Re: statistics infrastructure (in -mm tree) review

From: Greg KH
Date: Mon Jun 19 2006 - 18:14:30 EST

Next message: Matthew Wilcox: "[PATCH] Unify CONFIG_LBD and CONFIG_LSF handling"
Previous message: Mark Fasheh: "Re: [RFC] [PATCH 5/8] inode-diet: Eliminate i_blksize and use a per-superblock default"
In reply to: Martin Peschke: "Re: statistics infrastructure (in -mm tree) review"
Next in thread: Martin Peschke: "Re: statistics infrastructure (in -mm tree) review"
Messages sorted by: [ date ] [ thread ] [ subject ] [ author ]

On Thu, Jun 15, 2006 at 12:48:29AM +0200, Martin Peschke wrote:
> Randy.Dunlap wrote:
> >On Tue, 13 Jun 2006 16:47:39 -0700 Greg KH wrote:
> >
> >>First cut at reviewing this code.
> >>
> >>Initial impression is, "damm, that's a complex interface". I'd really
> >>like to see some other, real-world usages of this. Like perhaps the
> >>io-schedular statistics? Some other /proc stats that have nothing to do
> >>with processes?
> >
> >Agreed with complexity.
>
> Well, roughly 1500 lines of code is sort of complex, even if already
> being reviewed and cleaned up several times.
>
> Please, let's try to break it down into design details that add
> their measure of complexity.

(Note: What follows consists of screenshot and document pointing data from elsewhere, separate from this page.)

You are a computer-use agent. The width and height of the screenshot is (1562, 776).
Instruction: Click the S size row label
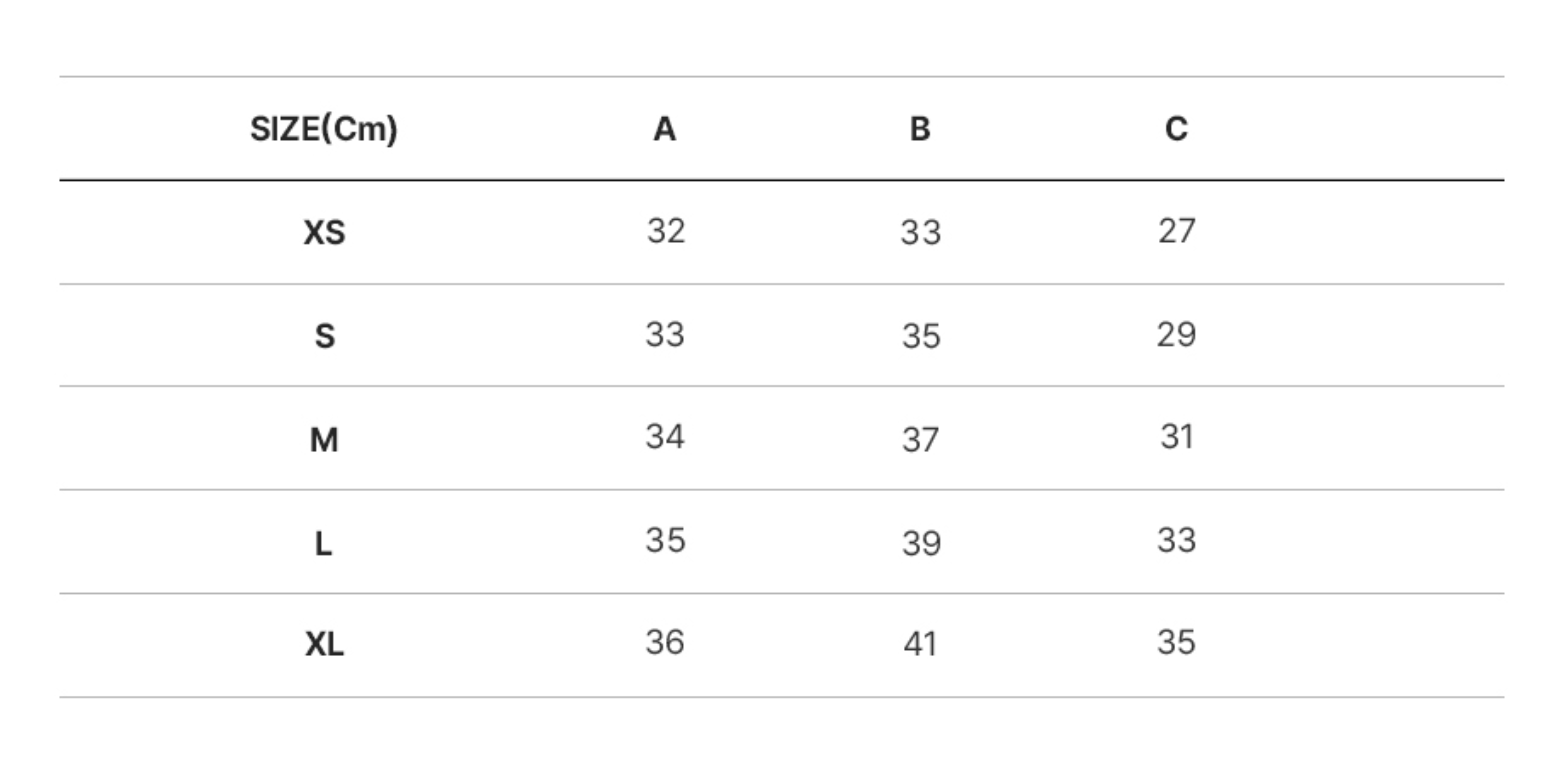pos(324,337)
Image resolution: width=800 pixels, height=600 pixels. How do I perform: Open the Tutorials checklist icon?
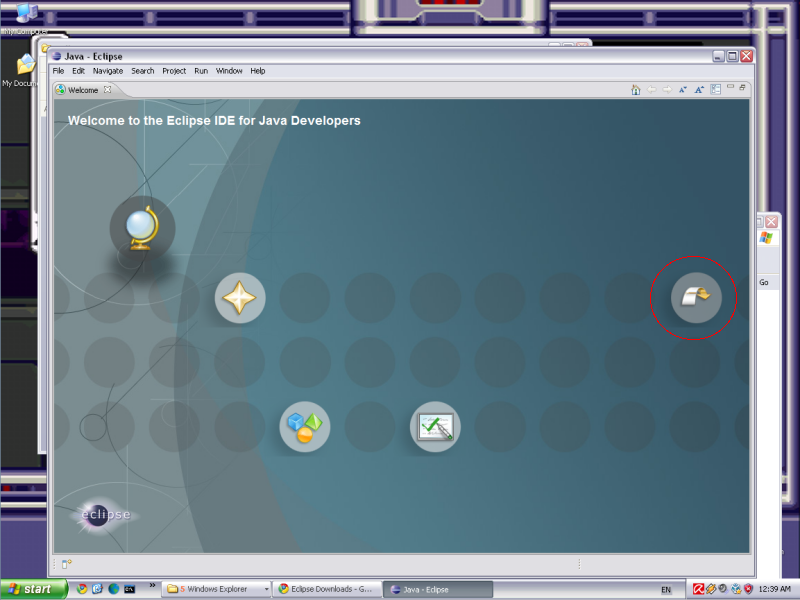(x=435, y=428)
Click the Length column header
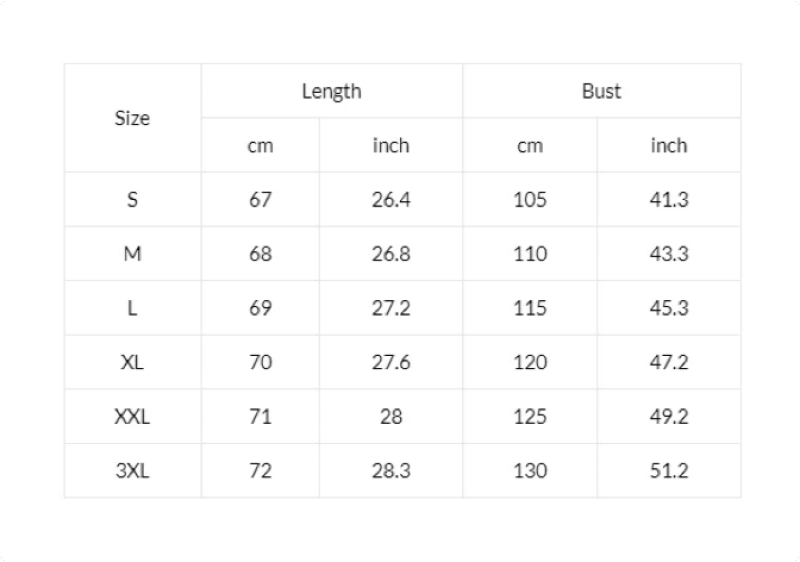The height and width of the screenshot is (562, 800). coord(331,91)
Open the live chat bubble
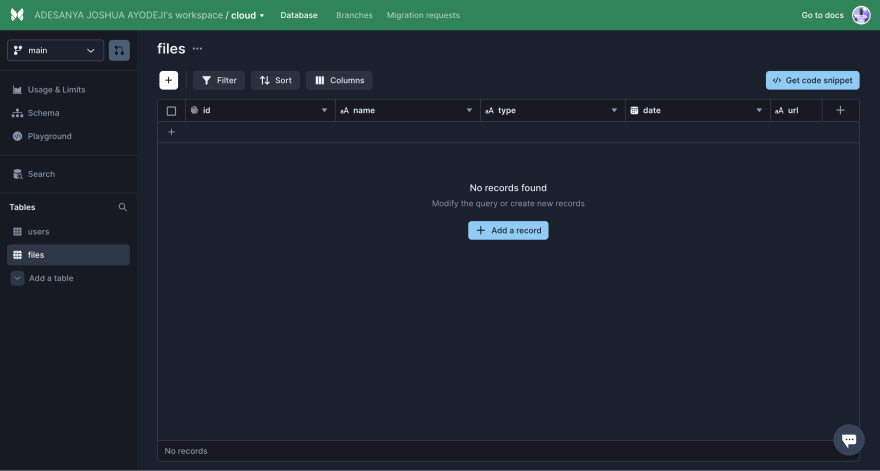880x471 pixels. coord(848,439)
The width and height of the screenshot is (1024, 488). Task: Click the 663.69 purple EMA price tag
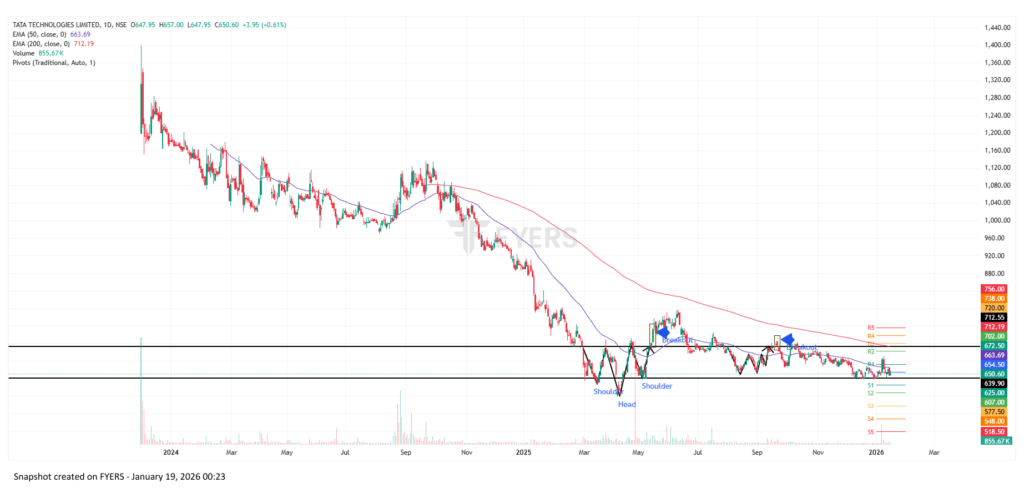[994, 355]
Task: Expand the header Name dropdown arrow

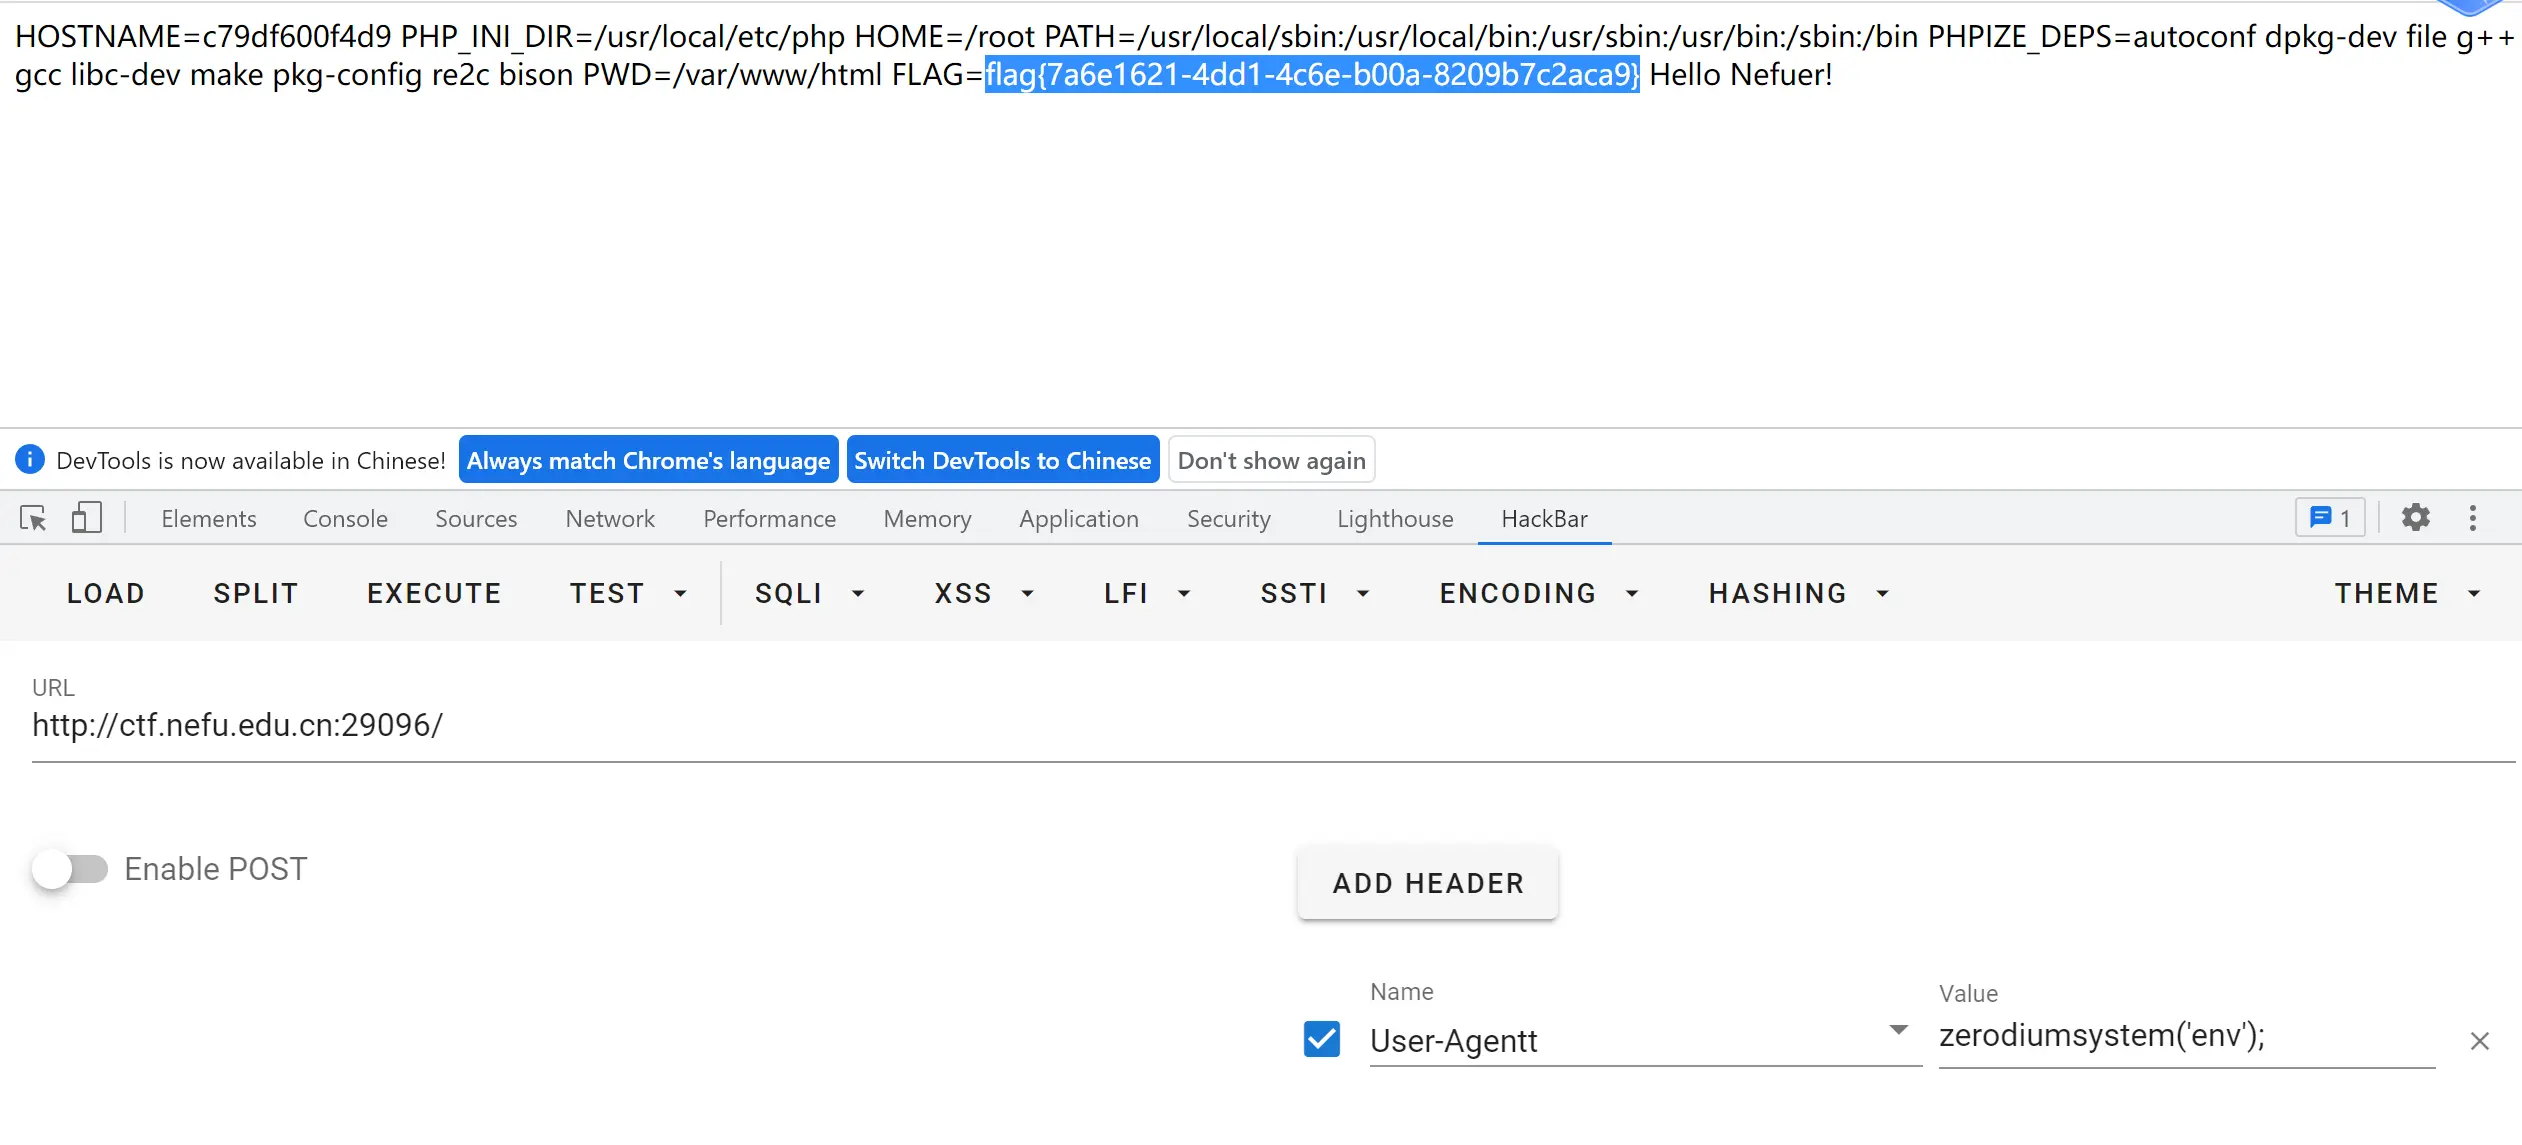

A flat "too comlex" doesn't help on.
>
> Could you ACK / NACK the following assumptions, so that we can
> figure out how far our (dis)agreement goes and how to continue?

Sure.

> 1) There are various kernel components that gather statistical data.
> (kernel/profile.c, network stack, genhd, memory management, taskstats,
> S390 DASD driver, zfcp driver, ...). Requirements for other statistics
> aren't unusual.

Agreed.

> 2) Basically, they all implement similar things (smp-safe and efficient
> data structures used for data gathering, implement algorithms for
> on-the-fly data preprocessing, delivery of data through some user
> interface, sometimes a switch for turning statistics on/off)

Agreed.

> 3) They all introduce their own macros / functions, resulting in code
> duplication (bad), while they usually have their unique way to show
> data to users (bad, too).

Agreed.

> 4) Possible ways to aggregate statistics data include plain counters,
> histograms, a utilisation indicator (min, max, average etc.), and
> potentially other algorithms people might come up with.

agreed.

> 5) Statistics counters should be maintained in kernel. That's cheapest.
> No bursts of zillions of incremental updates relayed to user space.
> (please see also other comment at bottom of message)

agreed.

> 6) Some library routines would suffice to take over data gathering
> and preprocessing. Avoids further code duplication, avoids bugs,
> speeds up development and test.

As long as the library functions do not cause any speed degradations,
which I think your current ones do with the pointer dereference (which
is very slow and measurable on some archs).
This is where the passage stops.